How A London Business Made £30k

Since the Christmas break I have taken the opportunity to do some work with my friend in London for a couple of weeks.

Based in Stoke Newington, London , the family run business named Coban, has been around for 25 years. Coban first started predominantly in photography, specilasing in weddings, where both video and photography elements are championed.

Looking more into the future, Coban has decided to branch off from photography into other areas of the market.

The newly launched website.

Yalcin Coban, had a passion for homeware and wanted to bring a product to the market that was unique and solved problems that he faced in the kitchen and at home.

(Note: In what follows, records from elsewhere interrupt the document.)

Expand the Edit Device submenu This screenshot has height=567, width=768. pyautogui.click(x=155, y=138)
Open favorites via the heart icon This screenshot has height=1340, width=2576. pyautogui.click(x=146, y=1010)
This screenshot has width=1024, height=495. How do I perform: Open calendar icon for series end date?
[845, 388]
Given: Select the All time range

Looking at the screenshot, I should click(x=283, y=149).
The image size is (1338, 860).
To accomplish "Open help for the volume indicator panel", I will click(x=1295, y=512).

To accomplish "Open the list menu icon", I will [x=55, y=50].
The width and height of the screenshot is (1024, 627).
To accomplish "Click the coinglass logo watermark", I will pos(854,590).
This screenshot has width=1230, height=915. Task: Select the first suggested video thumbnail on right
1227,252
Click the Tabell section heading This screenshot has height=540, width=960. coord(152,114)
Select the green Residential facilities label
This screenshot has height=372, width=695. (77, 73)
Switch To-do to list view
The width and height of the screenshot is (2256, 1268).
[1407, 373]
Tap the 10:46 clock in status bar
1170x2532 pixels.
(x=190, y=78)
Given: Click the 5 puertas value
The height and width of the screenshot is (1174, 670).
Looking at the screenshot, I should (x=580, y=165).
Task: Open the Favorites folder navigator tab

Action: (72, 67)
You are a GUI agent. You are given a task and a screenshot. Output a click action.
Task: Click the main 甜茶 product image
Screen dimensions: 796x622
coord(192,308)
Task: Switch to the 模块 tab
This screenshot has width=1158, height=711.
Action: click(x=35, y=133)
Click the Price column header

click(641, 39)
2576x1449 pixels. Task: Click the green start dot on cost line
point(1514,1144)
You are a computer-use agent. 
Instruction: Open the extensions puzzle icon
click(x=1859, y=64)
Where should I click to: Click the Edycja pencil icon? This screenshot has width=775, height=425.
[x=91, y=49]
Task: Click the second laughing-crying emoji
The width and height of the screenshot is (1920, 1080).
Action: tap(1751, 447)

He launched his campaign on kickstarter which is one of the most popular websites for crowdfunding and helping an individual fund a project. He set out by attempting to generate £9500.00 and successfully achieved this by raising an astonishing £33,580!

Check out the newly designed website.
Using the perks of Kickstarter, he issued many prizes and gifts which gave the audience more of an incentive to fund him.

This goes to show the power of crowdfunding and how it can make people’s goals a reality.

Younger brother Mahmut Coban decided he wanted to branch out the business even further. He set out by introducing his own clothing brand, specialising in British made products, mostly leather accessories initially. Having an keen interest in motorbikes, he also developed a unique skill in building bikes from scratch using spare parts found on other bikes. This is another service which he offers in the store and advertised online.

Check out the website here.

Unfortunately the Kickstarter campaign failed to make the £15,000 target, because of the campaign being launched before it was ready. Considering this bad start, Life In Paradigm has done well as a brand, with its inclusion in the ASOS online marketplace.

The store in Stoke Newington has been transformed into an actual retail store rather than just a wedding studio. Selling other British made products with a aim to produce more of their own branded clothing.